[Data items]
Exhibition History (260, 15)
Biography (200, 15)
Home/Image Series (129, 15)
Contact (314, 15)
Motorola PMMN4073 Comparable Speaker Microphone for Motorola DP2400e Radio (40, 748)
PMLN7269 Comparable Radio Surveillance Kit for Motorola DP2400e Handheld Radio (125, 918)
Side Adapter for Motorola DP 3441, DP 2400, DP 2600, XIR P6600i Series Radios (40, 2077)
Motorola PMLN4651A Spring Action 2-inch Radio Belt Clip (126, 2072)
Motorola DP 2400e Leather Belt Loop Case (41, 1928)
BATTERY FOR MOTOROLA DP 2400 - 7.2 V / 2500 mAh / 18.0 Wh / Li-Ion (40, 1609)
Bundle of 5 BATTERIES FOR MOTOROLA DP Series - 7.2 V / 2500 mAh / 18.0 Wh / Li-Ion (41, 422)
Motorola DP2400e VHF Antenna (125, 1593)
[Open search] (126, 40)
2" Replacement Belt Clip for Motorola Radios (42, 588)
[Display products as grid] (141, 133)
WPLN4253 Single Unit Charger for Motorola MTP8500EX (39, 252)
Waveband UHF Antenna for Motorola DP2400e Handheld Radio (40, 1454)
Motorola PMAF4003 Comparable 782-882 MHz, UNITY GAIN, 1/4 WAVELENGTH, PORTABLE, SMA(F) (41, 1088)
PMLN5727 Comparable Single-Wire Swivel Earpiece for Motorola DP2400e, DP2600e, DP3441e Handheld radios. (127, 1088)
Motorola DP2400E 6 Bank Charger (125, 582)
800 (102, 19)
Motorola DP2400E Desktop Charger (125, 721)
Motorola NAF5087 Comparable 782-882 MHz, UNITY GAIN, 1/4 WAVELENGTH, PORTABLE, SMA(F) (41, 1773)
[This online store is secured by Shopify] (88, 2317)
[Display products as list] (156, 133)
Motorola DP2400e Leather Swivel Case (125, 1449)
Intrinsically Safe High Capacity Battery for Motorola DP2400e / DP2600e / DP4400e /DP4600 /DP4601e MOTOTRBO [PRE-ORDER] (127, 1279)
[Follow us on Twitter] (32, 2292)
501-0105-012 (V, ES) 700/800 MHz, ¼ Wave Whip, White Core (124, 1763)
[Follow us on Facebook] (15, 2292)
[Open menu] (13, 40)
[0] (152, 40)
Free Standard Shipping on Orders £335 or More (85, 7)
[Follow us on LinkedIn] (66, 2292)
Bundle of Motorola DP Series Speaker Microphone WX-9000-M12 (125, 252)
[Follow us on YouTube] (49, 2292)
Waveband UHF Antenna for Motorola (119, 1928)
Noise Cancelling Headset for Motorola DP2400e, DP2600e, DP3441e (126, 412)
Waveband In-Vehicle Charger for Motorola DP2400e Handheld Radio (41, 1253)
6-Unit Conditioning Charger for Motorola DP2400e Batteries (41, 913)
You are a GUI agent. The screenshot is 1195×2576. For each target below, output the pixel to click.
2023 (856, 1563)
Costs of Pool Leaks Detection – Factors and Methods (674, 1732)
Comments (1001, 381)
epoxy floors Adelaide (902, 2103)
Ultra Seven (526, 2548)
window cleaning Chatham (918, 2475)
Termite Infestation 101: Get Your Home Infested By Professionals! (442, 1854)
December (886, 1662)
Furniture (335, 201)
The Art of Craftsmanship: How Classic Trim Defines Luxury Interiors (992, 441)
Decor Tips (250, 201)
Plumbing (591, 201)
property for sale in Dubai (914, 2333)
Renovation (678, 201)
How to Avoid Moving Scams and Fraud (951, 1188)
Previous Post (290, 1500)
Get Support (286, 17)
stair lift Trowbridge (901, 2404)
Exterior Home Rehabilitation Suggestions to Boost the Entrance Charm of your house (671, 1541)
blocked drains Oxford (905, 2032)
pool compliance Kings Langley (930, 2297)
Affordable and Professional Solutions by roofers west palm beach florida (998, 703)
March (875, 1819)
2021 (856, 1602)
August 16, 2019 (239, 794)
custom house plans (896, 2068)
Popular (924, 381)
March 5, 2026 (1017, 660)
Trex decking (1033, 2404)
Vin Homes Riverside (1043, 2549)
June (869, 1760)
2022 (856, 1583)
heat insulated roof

> EXERCISE DESCRIPTION
The required answer is the exact run of lines above starting at the line with "Motorola DP2400E 6 Bank Charger (125, 582)" and ending at the line with "6-Unit Conditioning Charger", with both ends present.

> EXERCISE RESPONSE
Motorola DP2400E 6 Bank Charger (125, 582)
800 (102, 19)
Motorola DP2400E Desktop Charger (125, 721)
Motorola NAF5087 Comparable 782-882 MHz, UNITY GAIN, 1/4 WAVELENGTH, PORTABLE, SMA(F) (41, 1773)
[This online store is secured by Shopify] (88, 2317)
[Display products as list] (156, 133)
Motorola DP2400e Leather Swivel Case (125, 1449)
Intrinsically Safe High Capacity Battery for Motorola DP2400e / DP2600e / DP4400e /DP4600 /DP4601e MOTOTRBO [PRE-ORDER] (127, 1279)
[Follow us on Twitter] (32, 2292)
501-0105-012 (V, ES) 700/800 MHz, ¼ Wave Whip, White Core (124, 1763)
[Follow us on Facebook] (15, 2292)
[Open menu] (13, 40)
[0] (152, 40)
Free Standard Shipping on Orders £335 or More (85, 7)
[Follow us on LinkedIn] (66, 2292)
Bundle of Motorola DP Series Speaker Microphone WX-9000-M12 (125, 252)
[Follow us on YouTube] (49, 2292)
Waveband UHF Antenna for Motorola (119, 1928)
Noise Cancelling Headset for Motorola DP2400e, DP2600e, DP3441e (126, 412)
Waveband In-Vehicle Charger for Motorola DP2400e Handheld Radio (41, 1253)
6-Unit Conditioning Charger for Motorola DP2400e Batteries (41, 913)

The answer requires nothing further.